There was very little difference in the three methods of measurement between the two
examiners (Table III).
DISCUSSION
The most reproducible method for the first examiner was on-screen digitisation, but this
was not the case for the second examiner. This may have been due to the first examiner
making better use of the ability to enhance images by altering contrast and sharpness, and
the ability to magnify portions of the image to aid in landmark identification (figures 1
and 2).
The ease of producing and using customised analyses was a very useful benefit of the
on-screen digitisation, and this significantly reduced the time taken to analyse the data.
CONCLUSIONS
It is evident that the use of computer software packages has changed cephalometric
analysis in orthodontics. Recent technological advances have allowed the use of image
capturing systems and manipulation of the image.
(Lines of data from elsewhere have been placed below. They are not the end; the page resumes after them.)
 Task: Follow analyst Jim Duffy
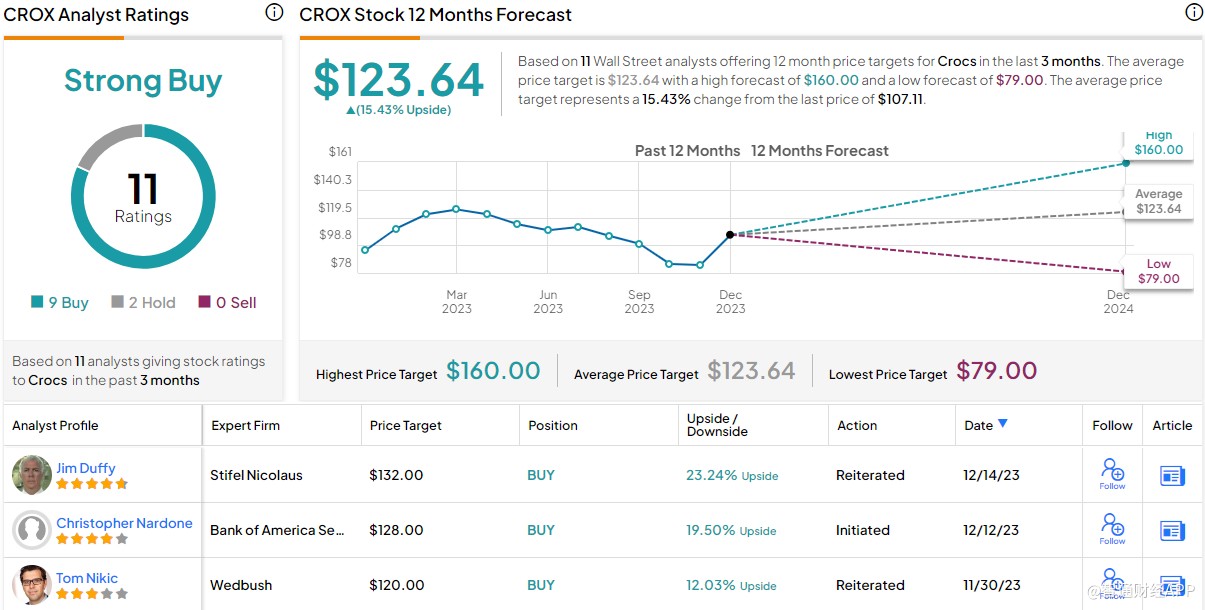[1112, 473]
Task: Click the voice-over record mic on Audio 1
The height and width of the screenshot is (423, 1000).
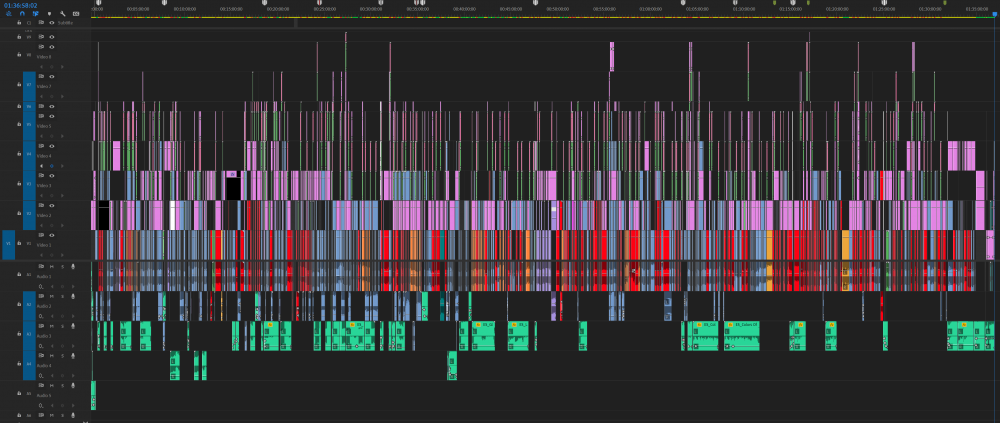Action: click(x=73, y=266)
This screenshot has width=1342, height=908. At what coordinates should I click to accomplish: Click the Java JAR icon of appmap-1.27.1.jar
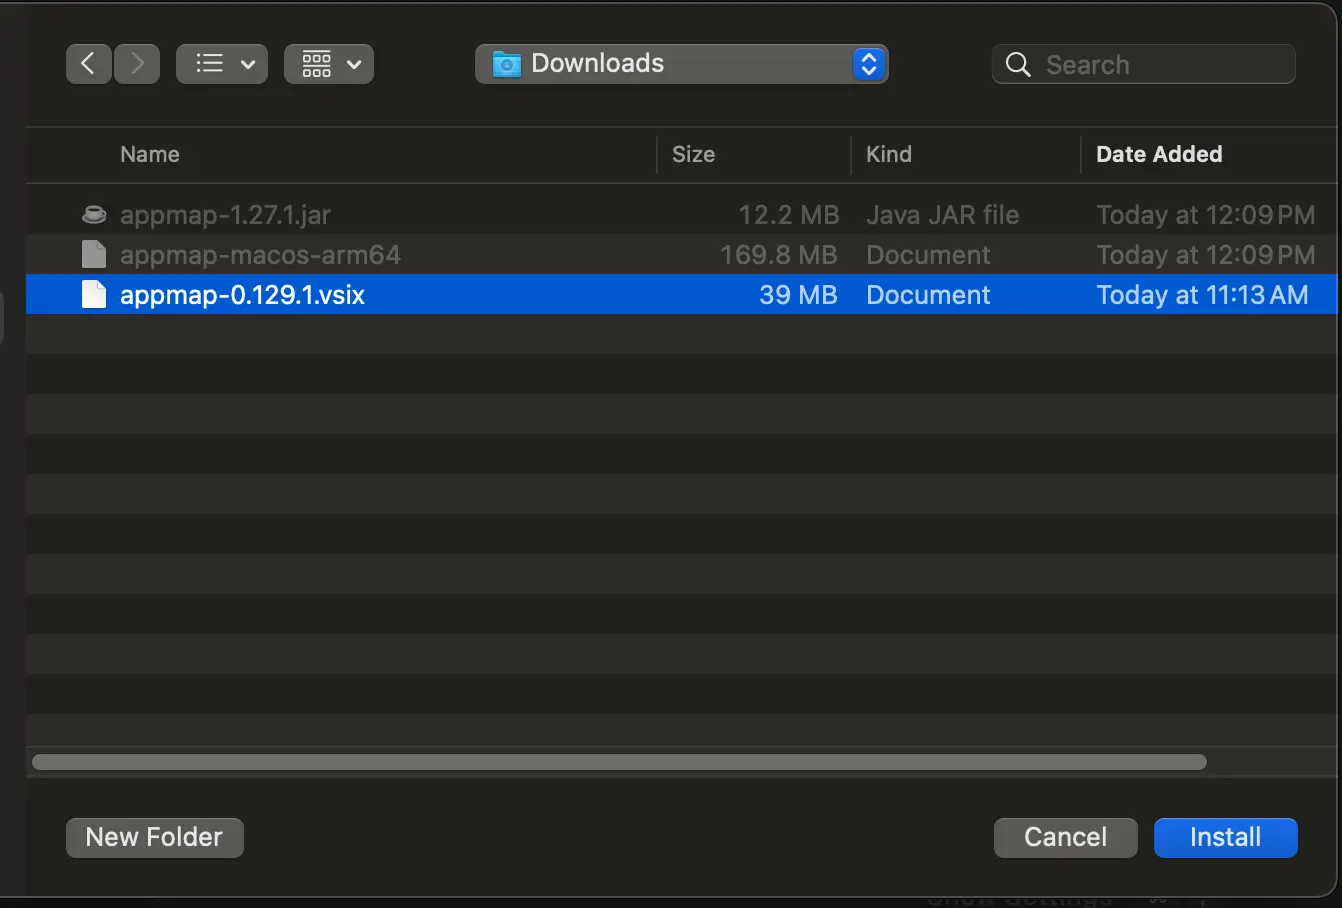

With on-going reduction in prices,
computerised cephalometric technology is now well within the reach of most practising
orthodontists. However, it is still anticipated that manual tracing will remain popular,
as it is still less costly and more easily accessible.
REFERENCES
Richardson A. A comparison of traditional computerised methods of cephalometric analysis. Eur J Orthod 1981; 3:15-20.
Jackson PH, Dickson GC, Birnie DJ. Digital image processing of cephalometric radiographs: a preliminary report. Br J Orthod 1985; 12:122-132.
Oliver RG. Cephalometric analysis comparing five different methods. Br J Orthod 1991; 18:277-283.
Houston WJB. The analysis of errors in orthodontic measurements. Am J Orthod; 1983; 83:382-390.